▶ _Requirement_: Starting at the line that contains "The width and height of the screenshot is (1024, 818).", write out every line through the end of the records below exactly as it appears, and leave out all pictures.

[Exercise data]

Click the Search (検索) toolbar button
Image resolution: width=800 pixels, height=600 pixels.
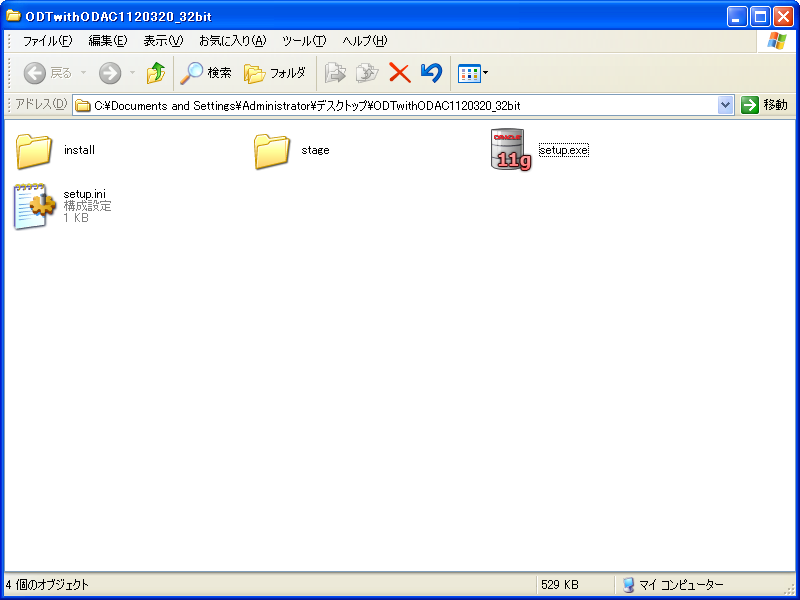pos(206,73)
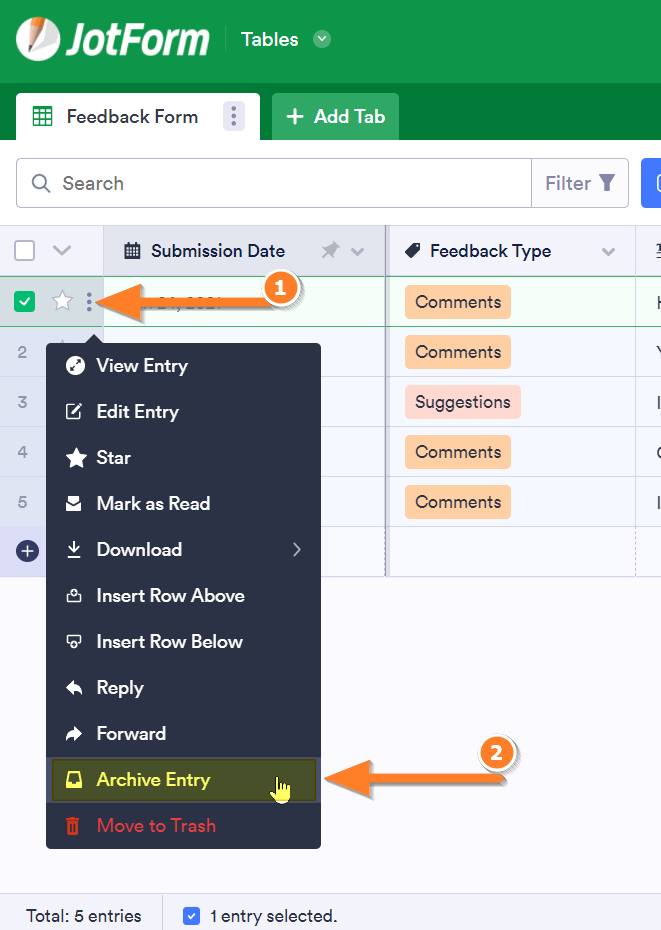The width and height of the screenshot is (661, 930).
Task: Expand the Tables dropdown in header
Action: (321, 39)
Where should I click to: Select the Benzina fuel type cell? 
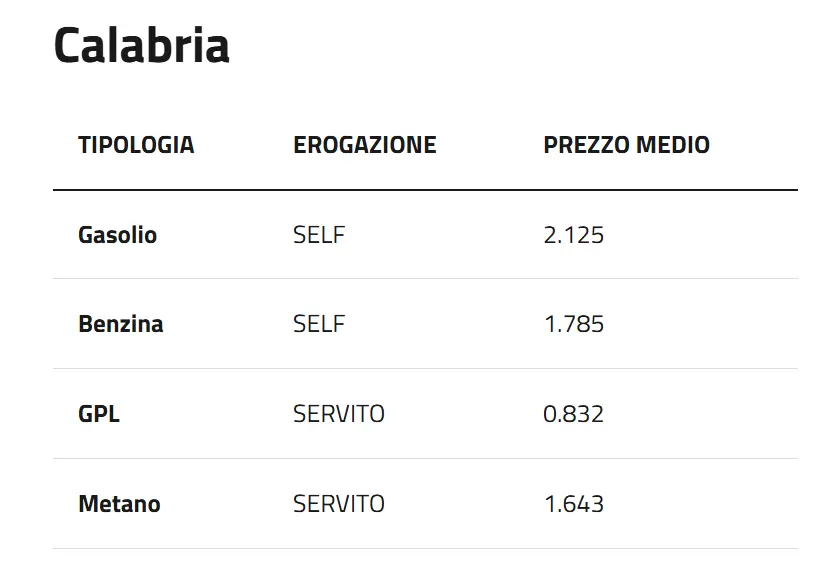point(120,325)
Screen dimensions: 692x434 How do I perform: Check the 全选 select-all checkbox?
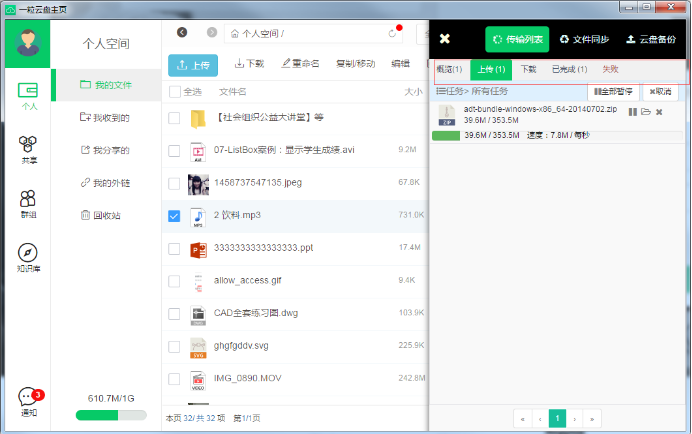175,92
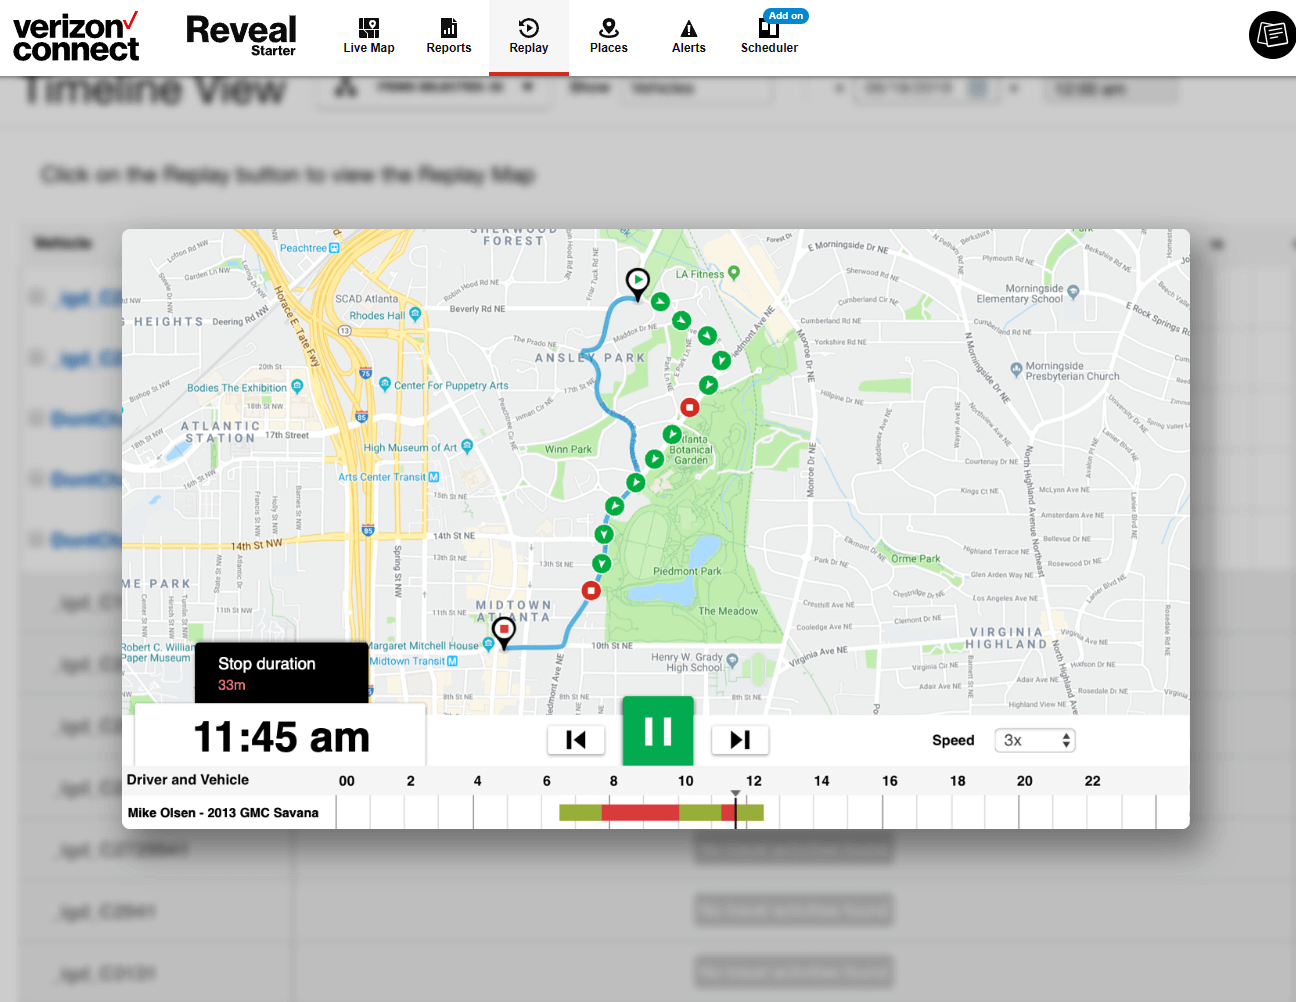
Task: Open the Reports menu item
Action: point(448,36)
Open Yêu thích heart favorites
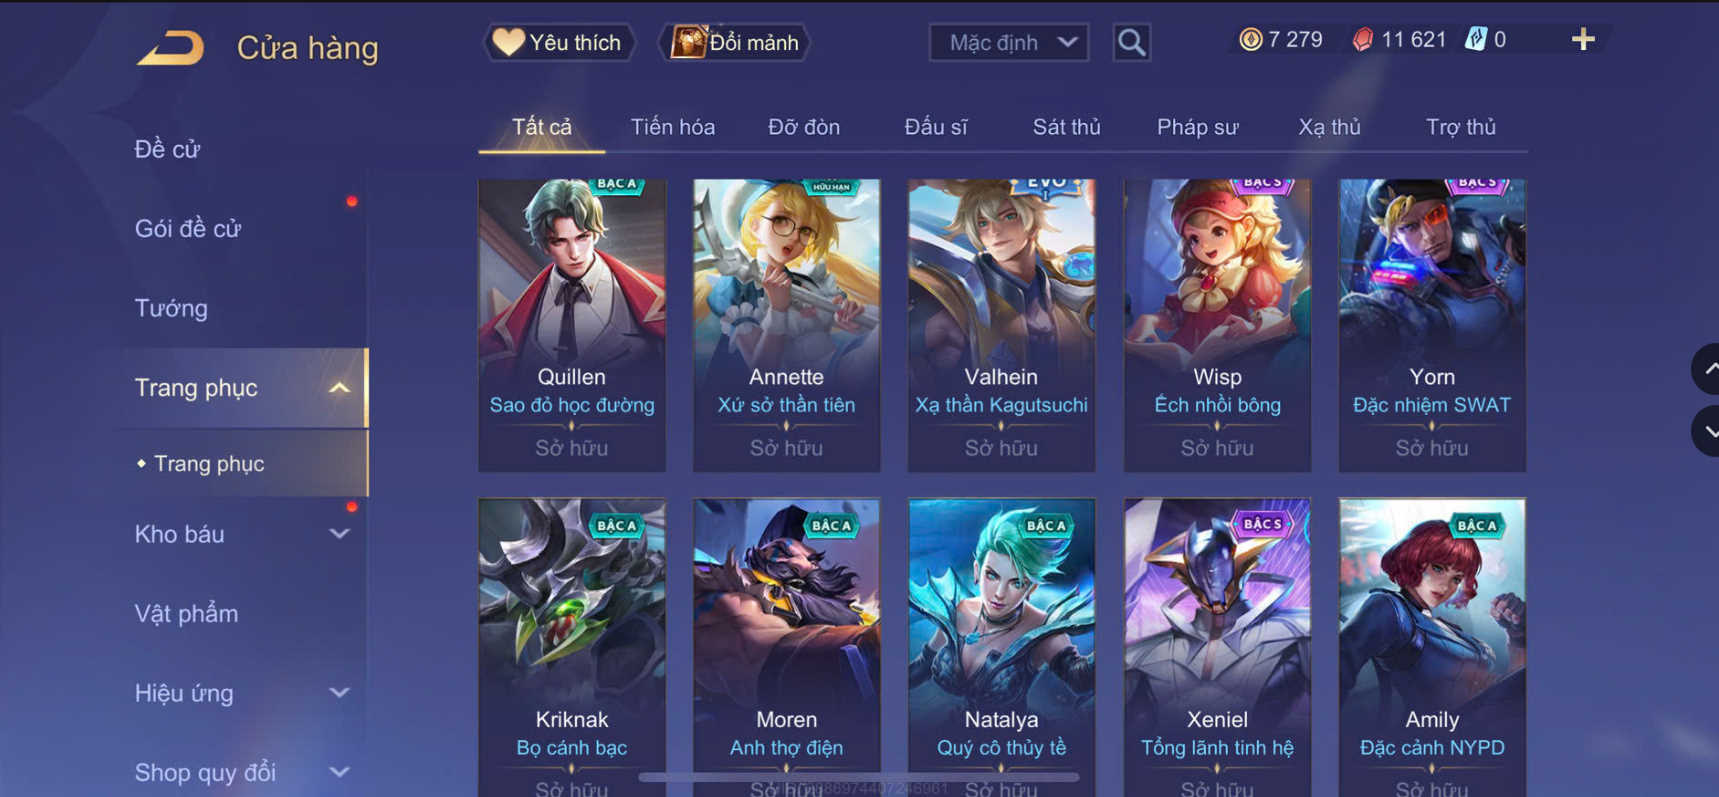The image size is (1719, 797). 558,42
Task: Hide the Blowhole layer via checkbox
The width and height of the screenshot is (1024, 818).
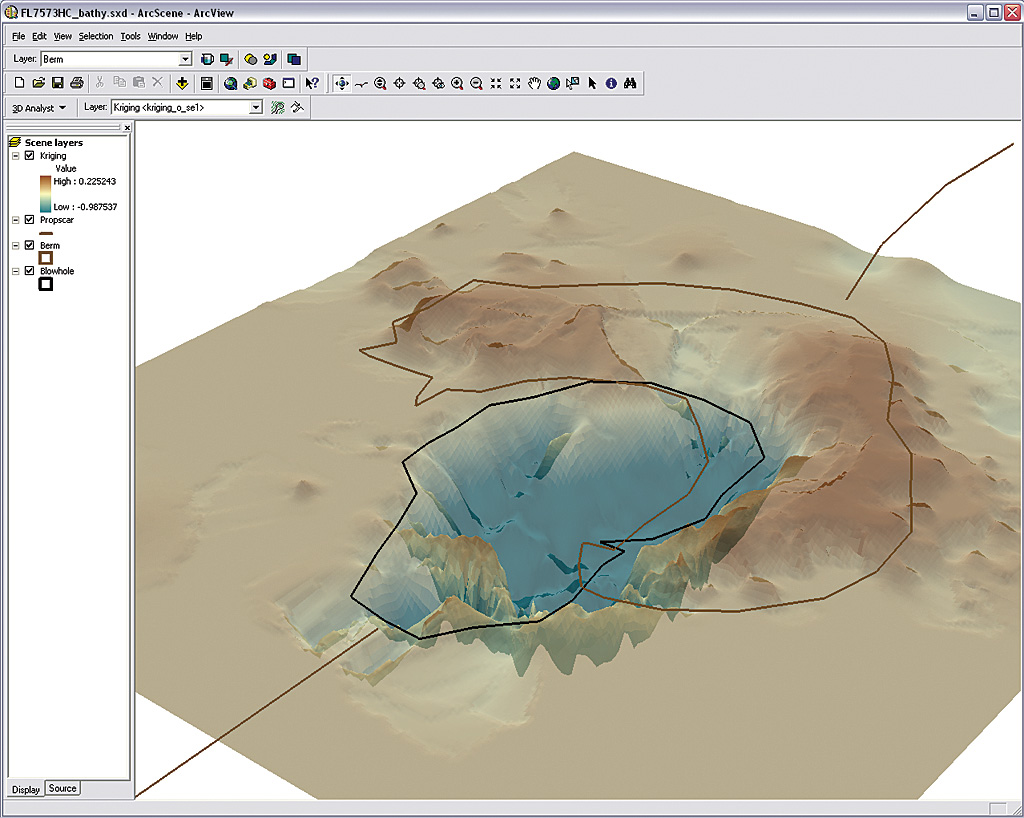Action: [30, 271]
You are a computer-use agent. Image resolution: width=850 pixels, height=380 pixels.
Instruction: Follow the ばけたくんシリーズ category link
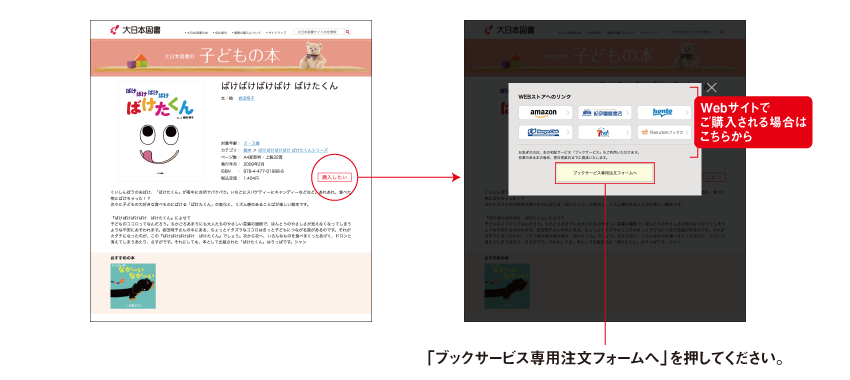click(293, 150)
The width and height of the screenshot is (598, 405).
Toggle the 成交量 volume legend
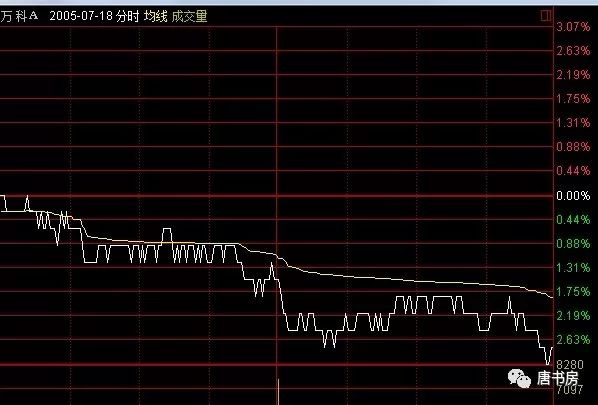coord(189,16)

[/Exercise data]

▶ _Your solution_:
The width and height of the screenshot is (1024, 818).
Action: [30, 271]
You are a computer-use agent. Image resolution: width=850 pixels, height=380 pixels.
Instruction: Follow the ばけたくんシリーズ category link
click(293, 150)
The width and height of the screenshot is (598, 405).
Toggle the 成交量 volume legend
coord(189,16)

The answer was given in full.